Fiore Higgins is also upfront about the fact that she has been there for so many years, in a senior role that has been reached by far fewer women than men, writing that she “suffered and following harassment and abuse” and being “complicated in a broken system. .”
“For those 18 years, I was more concerned about Goldman Sachs than my husband, my children, my parents,” she told CNBC.
Staying this long despite being pushed to the brink of bankruptcy several times came down to a number of factors, she said. Adding to her working-class family’s finances, and making her immigrant parents, who had faced their own struggles and pressured her to succeed, proud.
In the book, when she first tells them about her six-figure salary in their New Jersey living room, her grandmother drops her knitting needles in shock. Within a few years Fiore Higgins has a salary of a million dollars (although this, she says, was only one dollar more than a man working below was earning at the time).
In addition there was the dangling carrot of a mammoth bonus, which was common throughout the financial industry.
Then there was the fear of condemnation; customizing things in the office that would bother an outsider; and addiction to the reputation of being “Jamie from Goldman.”
“What I realized was that Goldman was so good at making you feel like you were nothing without them, nothing without the name, nothing without the money,” she said. .
Going against the family
A big part of what finally got her to leave was using her carefully compiled “spreadsheet of freedom” when she says she reported an incident.
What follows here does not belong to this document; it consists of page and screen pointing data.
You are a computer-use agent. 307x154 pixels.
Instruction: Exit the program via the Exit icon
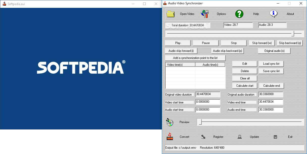[x=275, y=137]
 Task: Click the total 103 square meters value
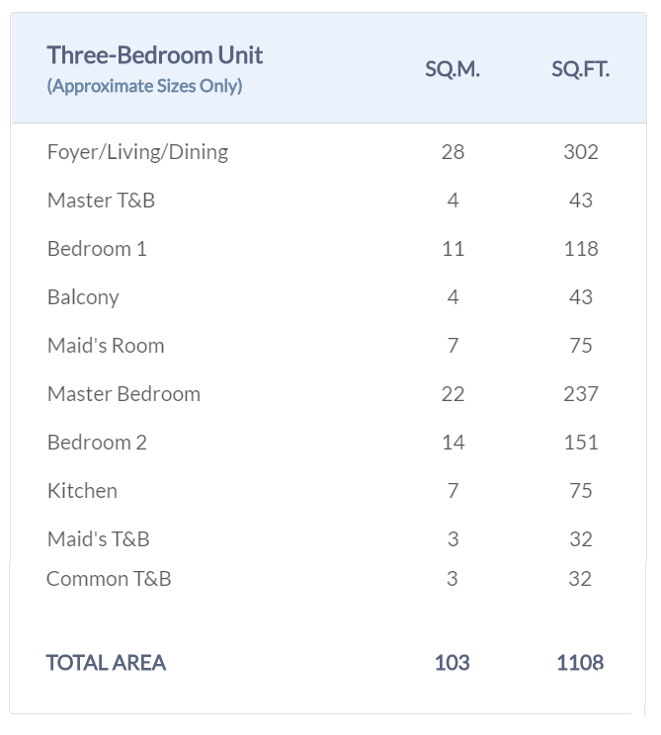(x=452, y=663)
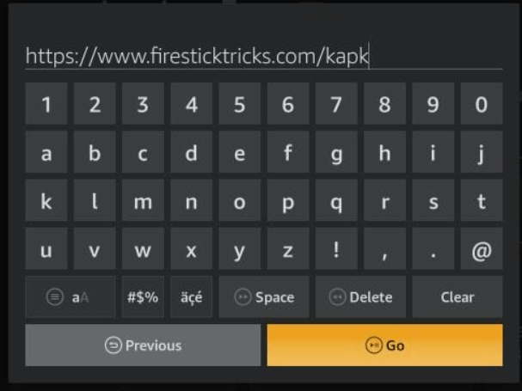Click the back arrow icon on Previous

click(x=114, y=345)
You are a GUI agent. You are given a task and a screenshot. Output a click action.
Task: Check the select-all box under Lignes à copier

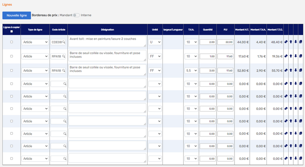[11, 32]
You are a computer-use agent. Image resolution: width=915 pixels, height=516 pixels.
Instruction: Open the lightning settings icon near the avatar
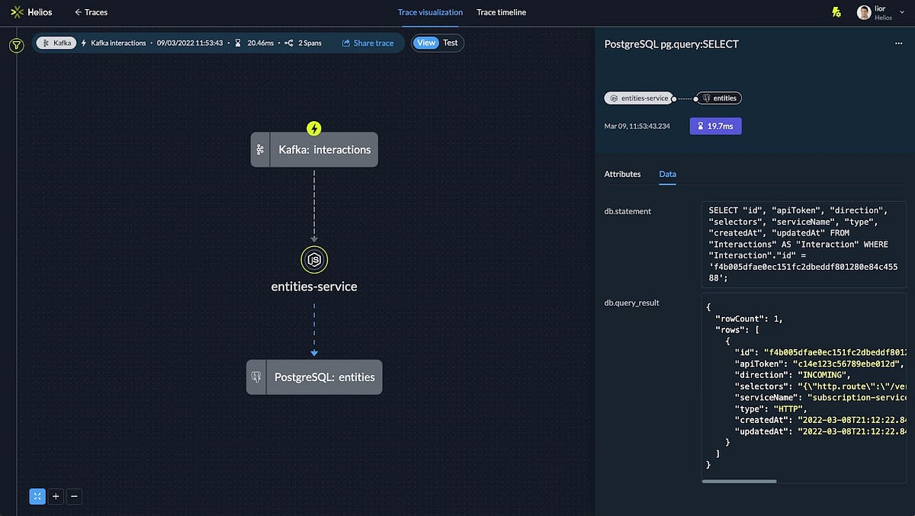pyautogui.click(x=836, y=11)
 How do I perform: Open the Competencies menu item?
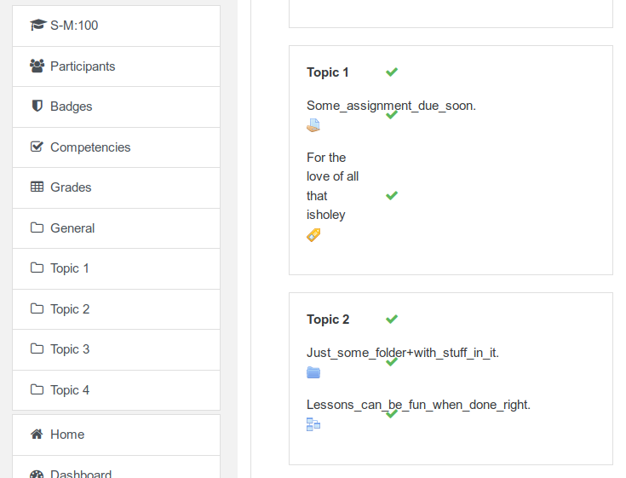[116, 147]
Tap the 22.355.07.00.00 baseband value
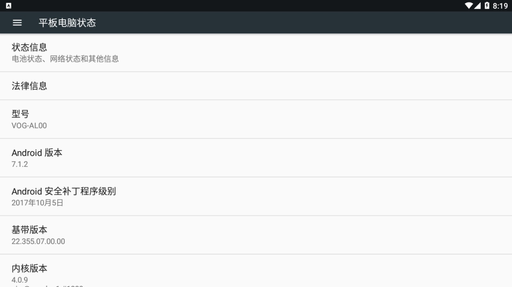The height and width of the screenshot is (287, 512). tap(38, 241)
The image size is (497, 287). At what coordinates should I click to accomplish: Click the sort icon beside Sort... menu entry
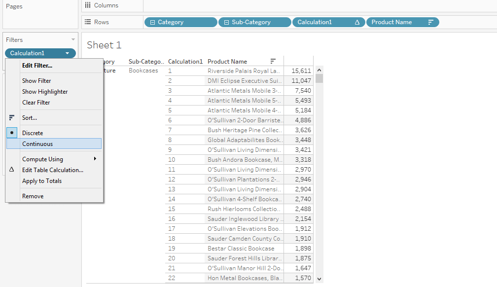pos(12,117)
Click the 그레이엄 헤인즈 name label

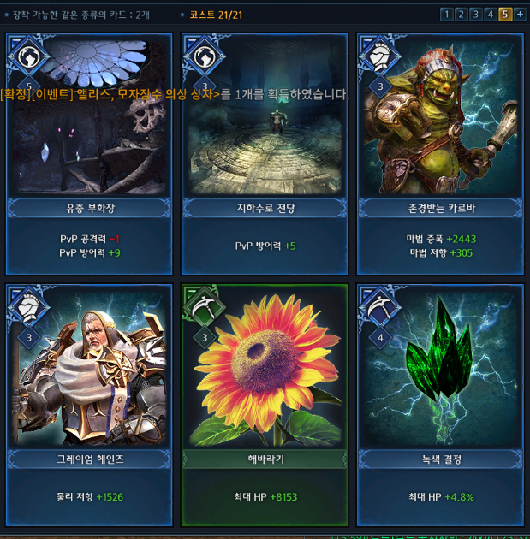(89, 459)
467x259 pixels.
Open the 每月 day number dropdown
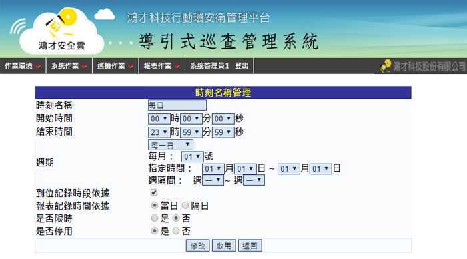pyautogui.click(x=192, y=156)
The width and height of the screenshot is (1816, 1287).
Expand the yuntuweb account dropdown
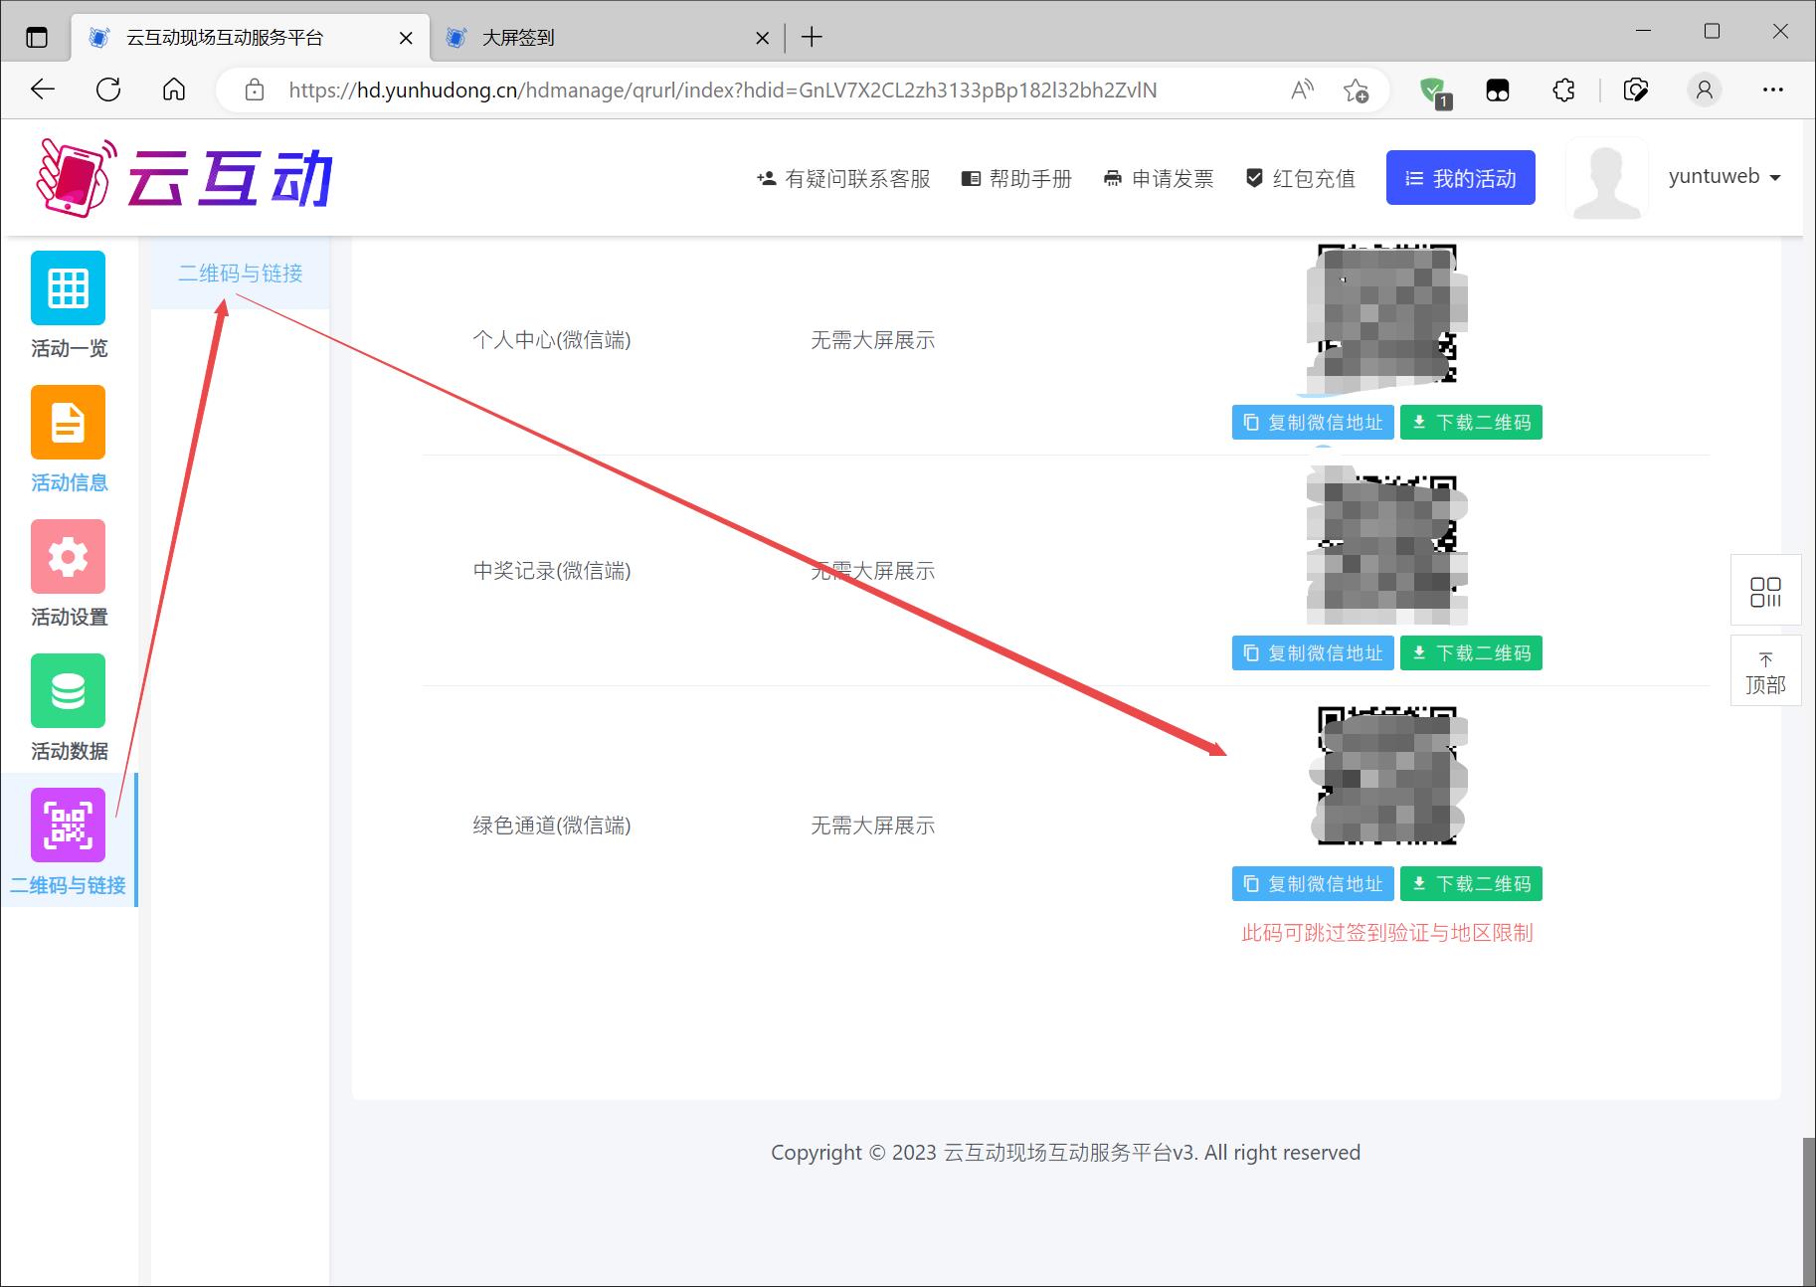(1724, 177)
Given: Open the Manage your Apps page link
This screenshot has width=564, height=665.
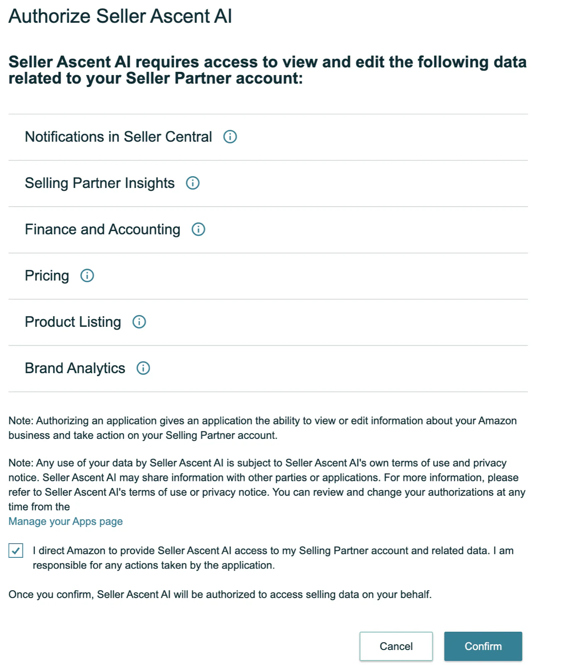Looking at the screenshot, I should point(65,521).

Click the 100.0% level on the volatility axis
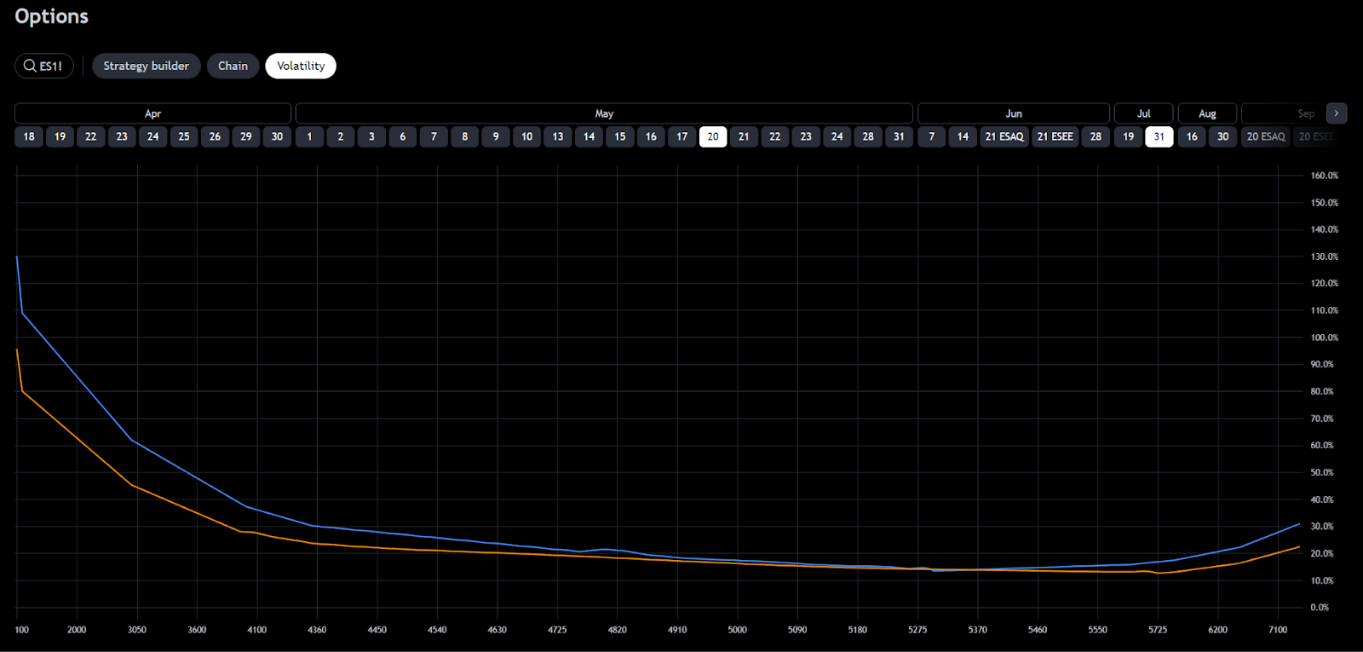pyautogui.click(x=1324, y=338)
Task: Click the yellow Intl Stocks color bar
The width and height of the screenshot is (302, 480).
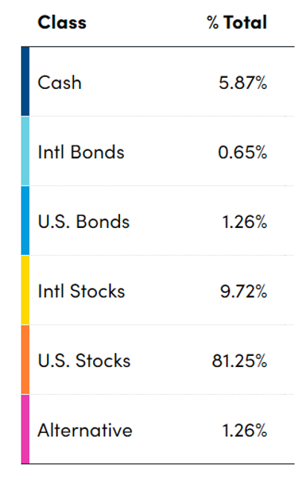Action: 25,290
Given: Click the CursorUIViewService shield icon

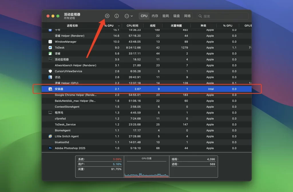Looking at the screenshot, I should (x=50, y=71).
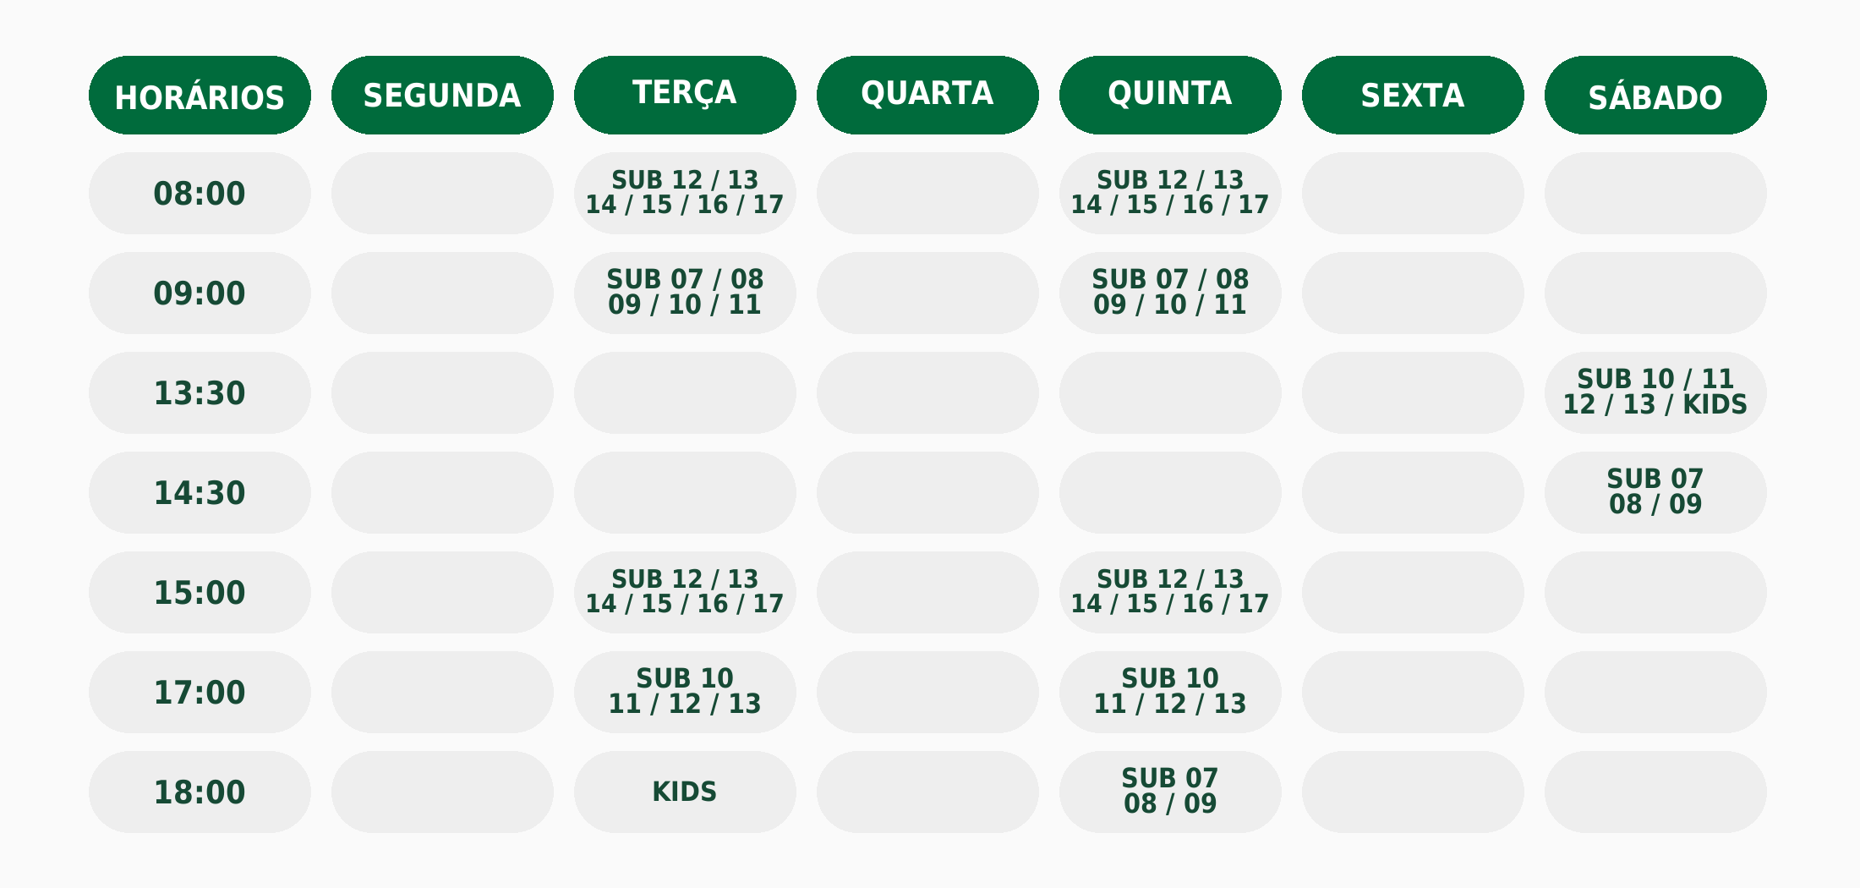Click the 18:00 time row label

pyautogui.click(x=200, y=792)
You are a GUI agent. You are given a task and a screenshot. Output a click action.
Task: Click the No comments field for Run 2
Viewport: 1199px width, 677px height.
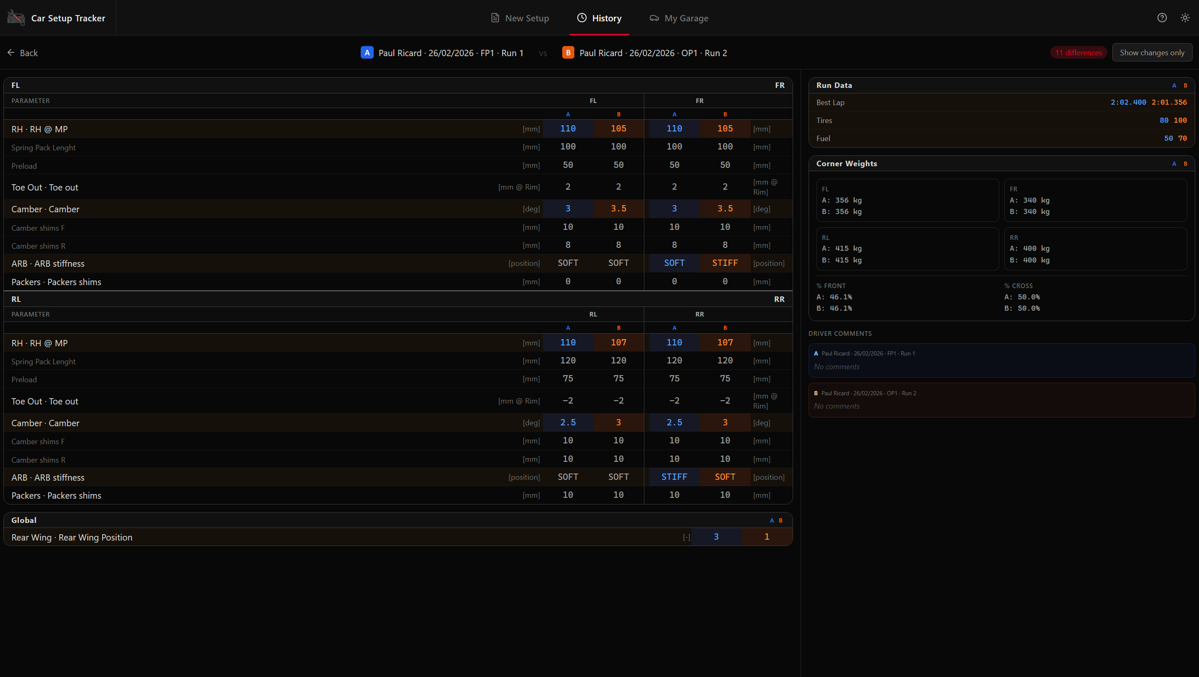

She told HR a colleague she had seen racially and homophobically abusing a bartender.
“Months later my review tanks,” she told CNBC. “I knew they were going to make me pay for speaking out of turn, going against the family.”
A Goldman Sachs spokesperson told CNBC that they have a zero-tolerance policy for both discrimination and prosecution against employees for reporting incidents, and that any HR report is thoroughly investigated.
Fiore Higgins’ account represents one person’s experiences over a period of time. But she notes that others have spoken; it’s just that it’s still rare, and “taboo,” the words, to go into so much detail.
Last November, Goldman Sachs was reported to have paid more than $12 million to a former female partner to settle claims by senior executives who created a hostile environment for women. Goldman’s general counsel, Kathy Ruemmler, said in a statement to CNBC at the time that the company disputed the original Bloomberg article.
The bank is also involved in a long-running class action lawsuit with about 1,800 plaintiffs claiming the bank paid women less than men and that their performance reviews were compromised. hold back He is scheduled to go to trial in June. Goldman has denied any wrongdoing.
Eyes wide open
Amidst the #MeToo movement, wider social forces and the efforts of some senior managers, companies around the world have been making efforts, at least on paper, to promote diversity.
In the opinion of Fiore Higgins, things have improved in some areas, and there is a real desire among the C-suite to prevent systemic and casual discrimination. But institutions like Goldman could still apply the full power of their analytical skills and metrics to increase the number of women who make it to partner level, she said, and the type of environmental studies. create inclusiveness that has been shown to boost a company’s bottom line.
She is also aware of the importance of sending a message to some of her readers, including finding a trusted advisor who is far away from the company.
“I’ve had the opportunity to speak at a couple of universities. I’ve spoken to people who were like, ‘I got a job offer, I read your book, I’m afraid to leave’,” she said.
“It’s like, no, that’s not the answer. When I first started working at Goldman … their marketing thing was Minds Wide Open. I was pitching it—and it was just a field it was marketing. That was not what I saw. in the lived experience.”
“So I say to these students I’ve been talking to, men and women, you want to go in with your eyes open, you want to be very clear about what’s possible. Be prepared with language around it, know how to react and react when these things happen.”